— Start of DOCUMENT PASSAGE —

Alignment and Packing - Algorithmica

The fact that the memory is partitioned into 64B cache lines makes it difficult to operate on data words that cross a cache line boundary. When you need to retrieve some primitive type, such as a 32-bit integer, you really want to have it located on a single cache line — both because retrieving two cache lines requires more memory bandwidth and stitching the results in hardware requires precious transistor space.

This aspect heavily influences algorithm designs and how compilers choose the memory layout of data structures.

#Aligned Allocation

By default, when you allocate an array of some primitive type, you are guaranteed that the addresses of all elements are a multiple of their size, which ensures that they only span a single cache line. For example, you are guaranteed the address of the first and every other element of an int array is a multiple of 4 bytes (sizeof int).

Sometimes you need to ensure that this minimum alignment is higher. For example, many SIMD applications read and write data in blocks of 32 bytes, and it is crucial for performance that these 32 bytes belong to the same cache line. In such cases, you can use the alignas specifier when defining a static array variable:

alignas(32) float a[n];

To allocate a memory-aligned array dynamically, you can use std::aligned_alloc, which takes the alignment value and the size of an array in bytes and returns a pointer to the allocated memory — just like the new operator does:

void *a = std::aligned_alloc(32, 4 * n);

You can also align memory to sizes larger than the cache line. The only restriction is that the size parameter must be an integral multiple of alignment.

You can also use the alignas specifier when defining a struct:

struct alignas(64) Data {
    // ...
};

Whenever an instance of Data is allocated, it will be at the beginning of a cache line. The downside is that the effective size of the structure will be rounded up to the nearest multiple of 64 bytes. This has to be done so that, e.g., when allocating an array of Data, not just the first element is properly aligned.

— End of DOCUMENT PASSAGE —
— Start of THE DATA —

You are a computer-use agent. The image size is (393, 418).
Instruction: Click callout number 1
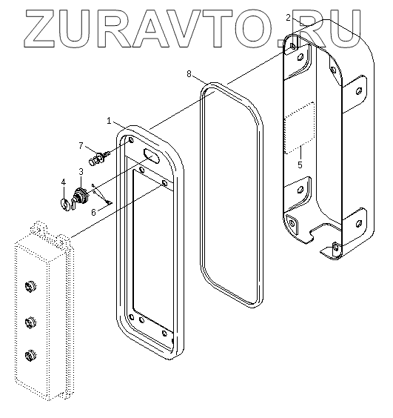pyautogui.click(x=109, y=121)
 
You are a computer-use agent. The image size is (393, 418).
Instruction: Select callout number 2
pyautogui.click(x=289, y=17)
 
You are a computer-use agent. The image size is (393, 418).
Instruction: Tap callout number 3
pyautogui.click(x=81, y=171)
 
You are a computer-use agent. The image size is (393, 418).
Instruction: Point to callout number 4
pyautogui.click(x=63, y=182)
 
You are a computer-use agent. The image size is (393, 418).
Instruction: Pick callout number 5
pyautogui.click(x=300, y=165)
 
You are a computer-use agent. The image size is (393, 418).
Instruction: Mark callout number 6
pyautogui.click(x=93, y=212)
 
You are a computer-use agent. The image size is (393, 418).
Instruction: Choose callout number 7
pyautogui.click(x=81, y=146)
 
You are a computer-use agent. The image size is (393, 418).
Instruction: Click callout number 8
pyautogui.click(x=189, y=74)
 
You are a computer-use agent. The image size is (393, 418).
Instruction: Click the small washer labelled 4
pyautogui.click(x=65, y=204)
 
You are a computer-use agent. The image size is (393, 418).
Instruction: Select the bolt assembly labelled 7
pyautogui.click(x=99, y=158)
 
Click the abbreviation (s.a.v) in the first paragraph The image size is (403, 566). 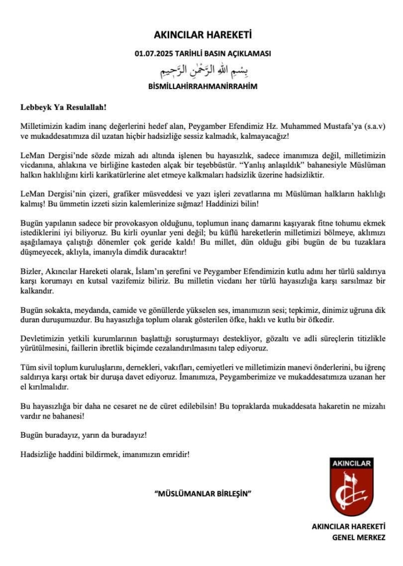coord(375,127)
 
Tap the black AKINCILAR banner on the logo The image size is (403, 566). coord(352,463)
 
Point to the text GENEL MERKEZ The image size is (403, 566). coord(359,537)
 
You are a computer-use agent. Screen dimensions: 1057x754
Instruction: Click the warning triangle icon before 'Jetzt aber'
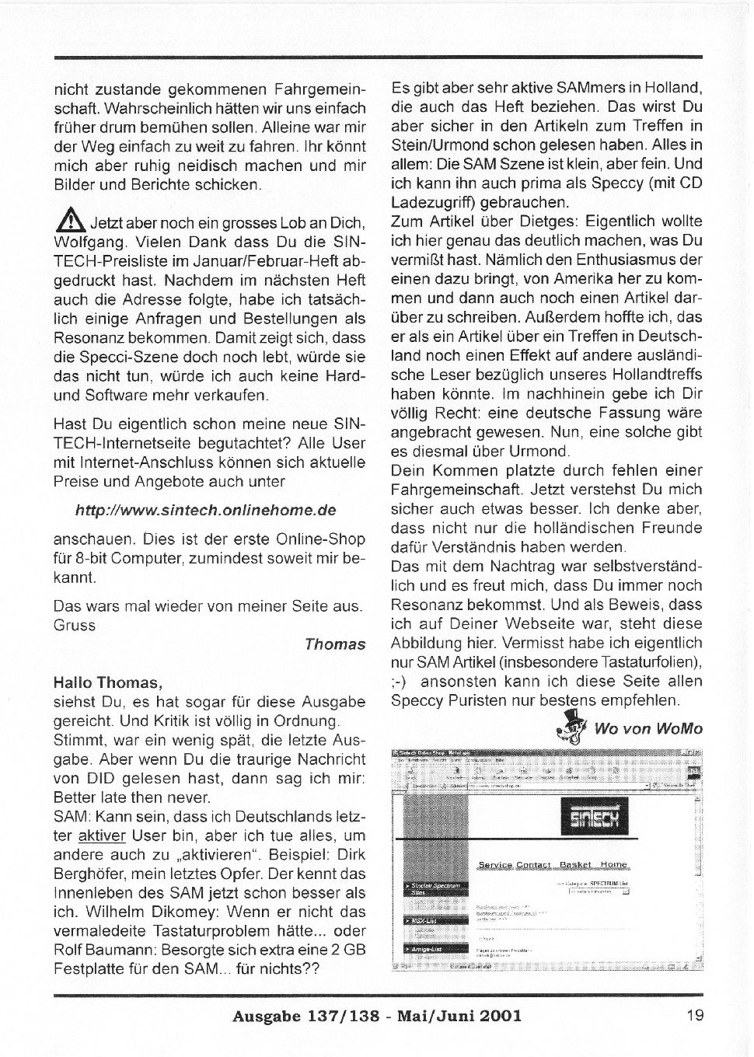(x=71, y=222)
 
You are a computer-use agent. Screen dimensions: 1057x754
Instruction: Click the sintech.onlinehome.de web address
(x=205, y=511)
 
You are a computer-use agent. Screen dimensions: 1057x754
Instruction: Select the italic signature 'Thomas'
(x=334, y=644)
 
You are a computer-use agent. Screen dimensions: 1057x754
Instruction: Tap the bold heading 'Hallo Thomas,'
(x=108, y=683)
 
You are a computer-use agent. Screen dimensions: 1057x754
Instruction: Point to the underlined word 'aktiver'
(x=102, y=836)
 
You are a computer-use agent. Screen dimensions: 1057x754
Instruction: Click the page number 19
(x=694, y=1015)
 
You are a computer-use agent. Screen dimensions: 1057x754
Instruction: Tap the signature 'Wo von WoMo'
(x=648, y=728)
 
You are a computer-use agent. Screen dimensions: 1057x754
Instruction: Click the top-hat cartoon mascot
(x=574, y=727)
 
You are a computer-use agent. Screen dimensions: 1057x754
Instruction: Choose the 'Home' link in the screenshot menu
(x=613, y=864)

— End of THE DATA —

WHAT THIS EXERCISE ASKS —
**A)** According to the alignment and packing page, what restriction applies to the size parameter when aligning memory to sizes larger than the cache line?
**B)** Retype the stretch of the entries from their start through the line containing "pyautogui.click(x=93, y=212)", leaving out the pictures.

WRITTEN RESPONSES —
**A)** The size parameter must be an integral multiple of the alignment.

**B)**
You are a computer-use agent. The image size is (393, 418).
Instruction: Click callout number 1
pyautogui.click(x=109, y=121)
 
You are a computer-use agent. The image size is (393, 418).
Instruction: Select callout number 2
pyautogui.click(x=289, y=17)
 
You are a computer-use agent. The image size is (393, 418).
Instruction: Tap callout number 3
pyautogui.click(x=81, y=171)
 
You are a computer-use agent. The image size is (393, 418).
Instruction: Point to callout number 4
pyautogui.click(x=63, y=182)
 
You are a computer-use agent. The image size is (393, 418).
Instruction: Pick callout number 5
pyautogui.click(x=300, y=165)
 
You are a computer-use agent. The image size is (393, 418).
Instruction: Mark callout number 6
pyautogui.click(x=93, y=212)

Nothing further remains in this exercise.